Amanhã com certeza o céu estará todo azul.
23/01/2010
Fotografias
Umas semanas atrás, ao abrir meu email, recebi algumas fotos, fotos antigas da cidade de Lisboa. Muitos chafarizes, pessoas apinhadas à sua volta numa época em que não existiam canos. Duas delas capturam-me, e sinto mover-se dentro de mim um sentimento que não consigo definir, mas me faz lembrar dos sonhos dos formandos da medicina. Um vendedor de castanhas, na sua bicicleta, olha-me intensamente do lado de lá, parecendo orgulhoso de ser fotografado e ao mesmo tempo dono de um segredo que não pode revelar. Descubro-lhe o nome, ao canto da foto: Tomé Fonseca. Logo me lembro da história que ouvi em pequena, do vendedor de castanhas de olhos azuis e pele cor de azeitona, que encantava as raparigas que frequentavam o Largo do Rato em fins do século XIX. Um dia, vendendo calmamente as suas castanhas no início do outono lisboeta, Tomé viu-se rodeado de um magote de homens. No seu português cantado, denunciando a origem a sul, Tomé quis defender-se, mas os homens eram muitos e chegaram armados de pedras e paus. As meninas que compravam castanhas fugiram em busca de suas mães, nenhuma delas sequer se virou para o defender. De nada valeu a Tomé explicar que nada sabia da menina Constança, nem sabia que tivesse sido encontrada morta na calçada da Estrela – era dele que ela comprava castanhas todos os dias, desde que começara o outono. Como não lhe tinham valido os avisos do pai de que se mantivesse longe do cigano das castanhas, agora era com eles. E nunca mais se viu o Tomé Fonseca, o cigano das castanhas.
Outra fotografia mostra uma varina descarregando o peixe de uma traineira, atracada, deduzo, ao Cais das Colunas, o mesmo que acabou de ser restaurado, dando fim às obras do Terreiro do Paço que se arrastaram desde que eu me conheço por gente. Varinas ainda as há, continuam vendendo o peixe do Mercado da Ribeira, ali mesmo ao lado do dito cais. Já não descem das traineiras atravessando a prancha estreita e comprida, num balanço na cadência dos passos descalços, alguidar de peixe à cabeça. Manobra arriscada, essa do desembarcar o peixe - varinas eram mulheres de respeito, usavam chinelas bordadas a fio de ouro e representam a cidade de Lisboa na sua melhor forma quinhentista. Hoje, cada uma em sua barraca, continuam aos berros a vender o seu peixe. Lançam elogios aos rapazes que passam e agradam, desatam aos palavrões gritados quando alguém as chateia e não estão quietas um segundo – “Ó menina! Venha cá ver este pargo, está a querer lançar-se dentro da sua panela!”

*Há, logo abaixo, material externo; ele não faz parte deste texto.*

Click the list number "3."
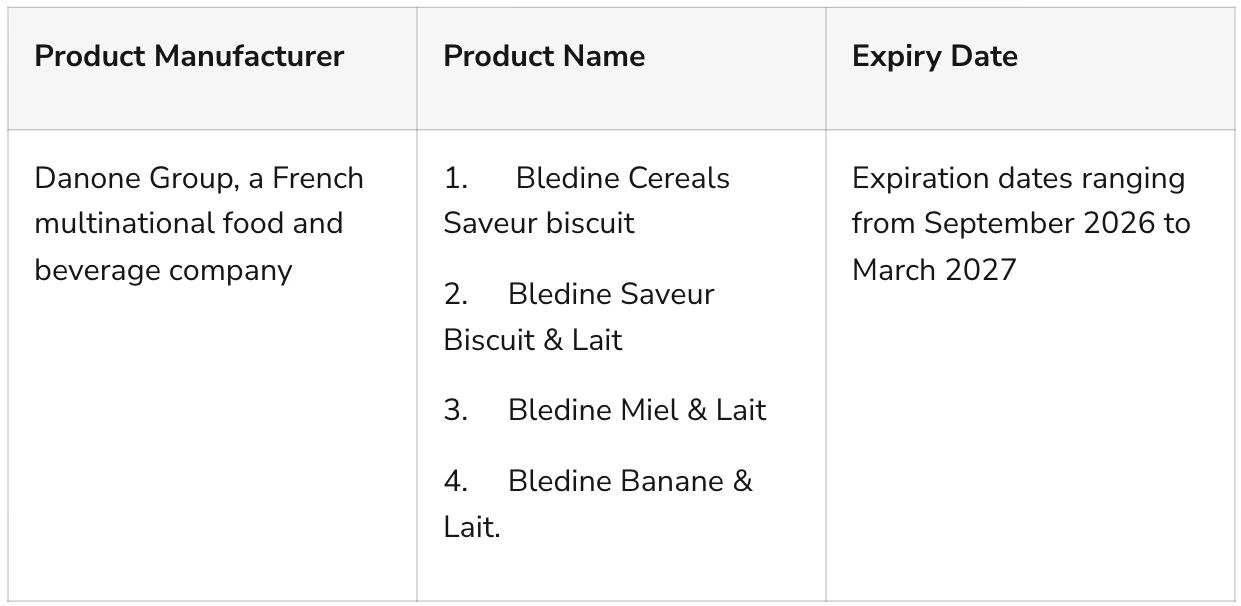 point(456,410)
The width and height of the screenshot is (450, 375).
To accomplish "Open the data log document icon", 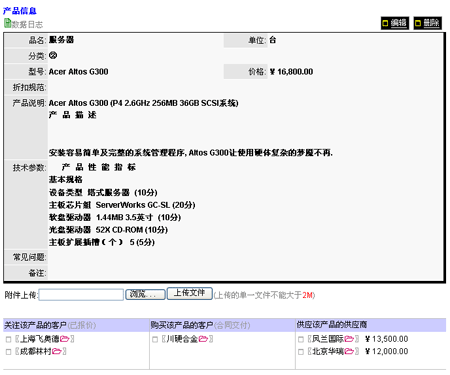I will [7, 23].
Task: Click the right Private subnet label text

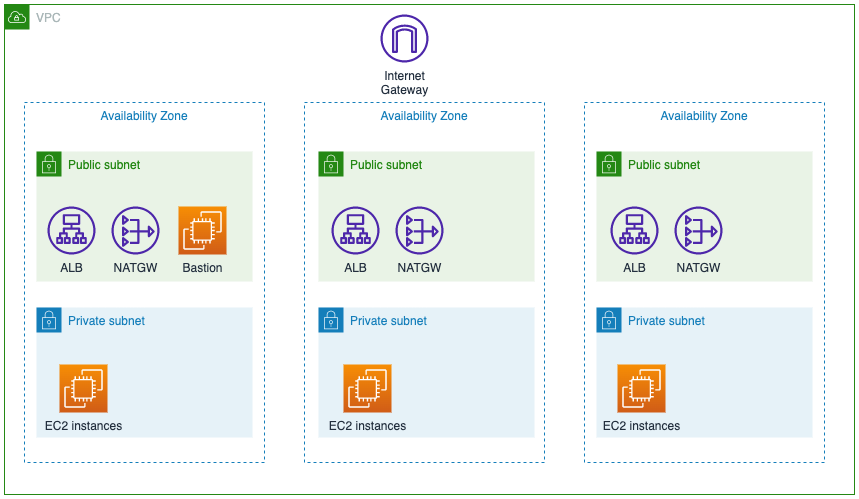Action: click(666, 321)
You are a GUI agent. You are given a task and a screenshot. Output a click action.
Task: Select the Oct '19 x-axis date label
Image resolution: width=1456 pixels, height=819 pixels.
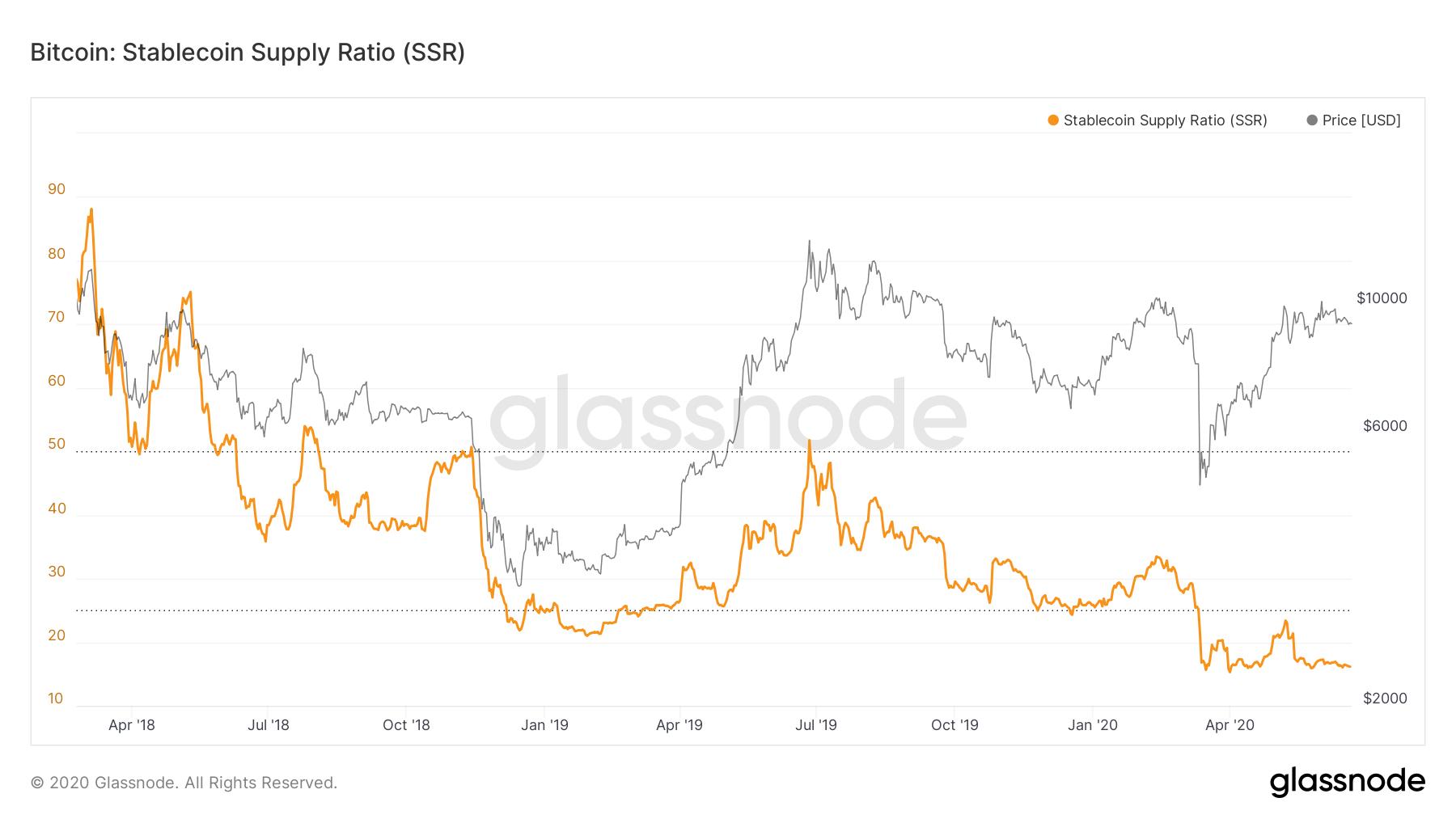[x=954, y=724]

Eu não cresci em Lisboa, mas mercado de peixe é o que mais há por todo Portugal. Dia de feira de peixe é dia de cheiro de peixe por todo lado, tudo fresco e acabado de pescar, e as mesmas varinas, que em outras cidades são as mulheres do peixe e ponto, gritam da mesma maneira. Metade do baixo calão que aprendi na infância foi com elas, enquanto a minha avó se desesperava para que saíssemos logo dali, que a minha língua segundo ela já era afiada o suficiente. Acho que, secretamente, ela gostava que eu visse como o mundo é variado, sempre ao seu lado e de mão dada, não fosse eu querer perder-me dentro dele.
Descubro, com essas fotografias que me coloriram estes dias, o quanto tudo faz parte de cada um, ainda que pouco ou nada se conheça. Pelo poder que tem de despertar o que dorme, a imagem apodera-se das nossas lembranças e distorce-as, alimenta-as, espreme-as, enovela-se pelo meio delas e obriga a que se atualizem ou, na pior (ou melhor?!) das hipóteses, que se inventem a si mesmas. É só permitir que aconteça e abrir a cortina que nos divide em possíveis impossíveis e impossíveis possíveis.